转染后培养:转染 4-6 小时后更换新鲜培养基,继续培养 48-72 小时,观察细胞病变(CPE)迹象(如变圆、脱落)。
三、病毒生产与收获
1. 细胞裂解与病毒释放
收获时间:转染后 48-96 小时(根据细胞状态确定,过早产毒量低,过晚细胞裂解严重)。
裂解方法:
反复冻融法:-80℃/37℃冻融 3 次,破坏细胞膜释放病毒。
超声破碎法:适用于大规模生产,但需控制功率避免病毒失活。
化学裂解:使用 Triton X-100 或 NP-40 等去污剂,结合酶消化(如 DNase I 降解基因组 DNA)。
2. 粗提液制备
裂解液离心(4℃、10000×g、15 分钟),收集上清液,用 0.45 μm 滤膜过滤去除细胞碎片,获得粗提病毒液。
四、病毒纯化
1. 氯化铯(CsCl)密度梯度离心
经典方法:配制 CsCl 溶液(密度 1.35-1.40 g/mL),与粗提液混合后超速离心(4℃、100000×g、16-20 小时)。病毒颗粒在密度梯度中形成白色条带,用针头穿刺管壁收集。透析去除 CsCl,用 PBS 或病毒保存液(含 10% 甘油)浓缩。
2. 层析法纯化
亲和层析:利用 AAV 衣壳蛋白与肝素的结合特性,通过肝素琼脂糖柱纯化,特异性高,适合规模化生产。

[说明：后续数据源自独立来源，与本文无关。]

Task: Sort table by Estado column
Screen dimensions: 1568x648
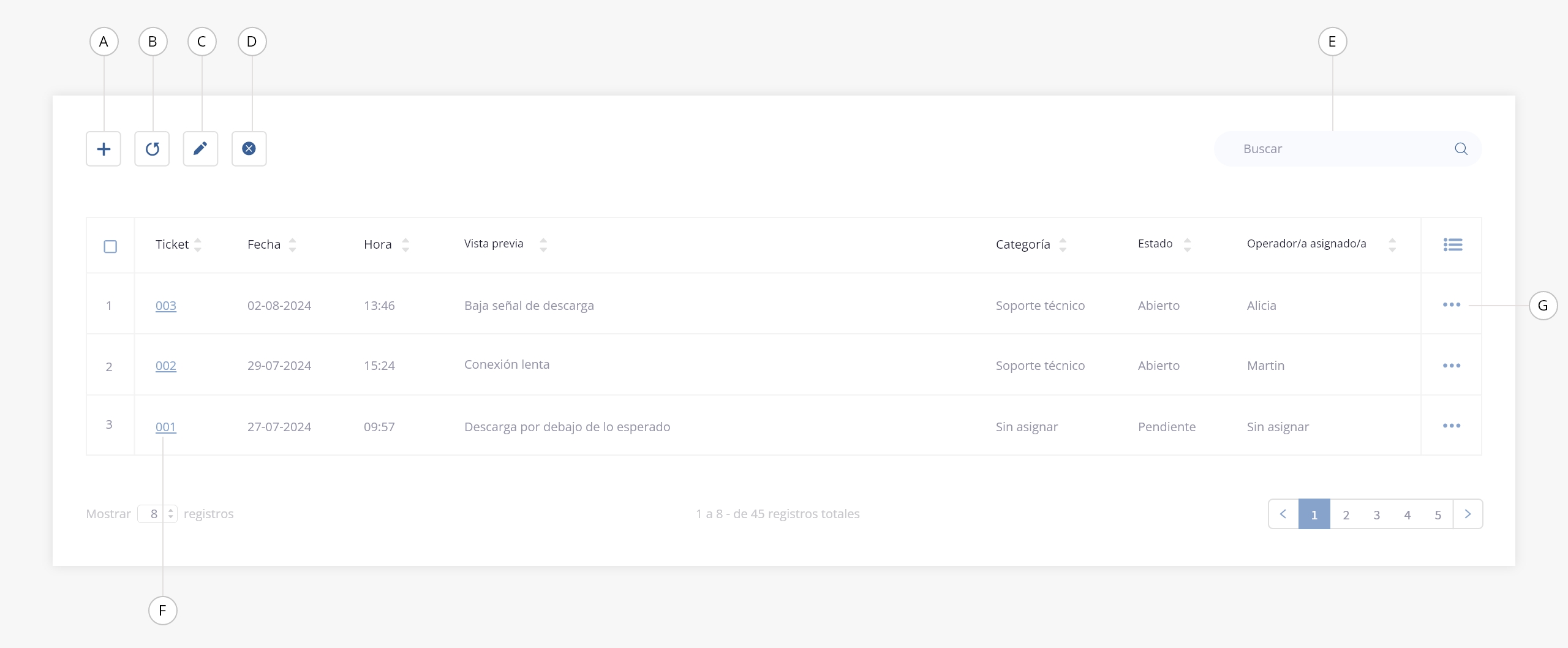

离子交换层析:根据衣壳蛋白电荷差异分离,需优化缓冲液 pH 和离子强度。
凝胶过滤层析:按病毒颗粒大小分离,可同时去除杂质和浓缩病毒。
3. 超滤浓缩
使用 100 kDa 分子量截留的超滤管(如 Amicon Ultra),4℃、3000×g 离心浓缩病毒液,同时置换缓冲液。
五、病毒滴度测定与质量控制
1. 滴度测定方法
qPCR 法(常用):
提取病毒基因组 DNA,设计针对 ITR 或目的基因的引物,通过 qPCR 定量病毒基因组拷贝数(vg/mL)。
需制备标准品(已知拷贝数的质粒)建立标准曲线。
斑点杂交(Dot Blot):半定量方法,灵敏度较低,适用于初步筛选。
感染性滴度测定(TTI):用病毒感染细胞,通过报告基因(如 GFP)或 RT-PCR 检测感染细胞比例,计算感染性滴度(IU/mL),反映病毒活性。
2. 质量控制指标
纯度检测:SDS-PAGE 或 Western blot 检测衣壳蛋白(VP1、VP2、VP3),无明显杂蛋白条带。
无菌检测:细菌、真菌培养及内毒素检测(如鲎试剂法,内毒素≤10 EU/mL)。
活性验证:体外感染细胞,观察目的基因表达效率;体内实验需验证组织靶向性和安全性。
六、病毒保存与分装
分装:按实验需求分装为小剂量(避免反复冻融),常用保存液为 PBS(含 0.01% BSA 或 10% 甘油),防止病毒聚集。
保存条件:-80℃长期保存(避免 - 20℃,易导致病毒失活),使用时冰上融化并瞬时离心。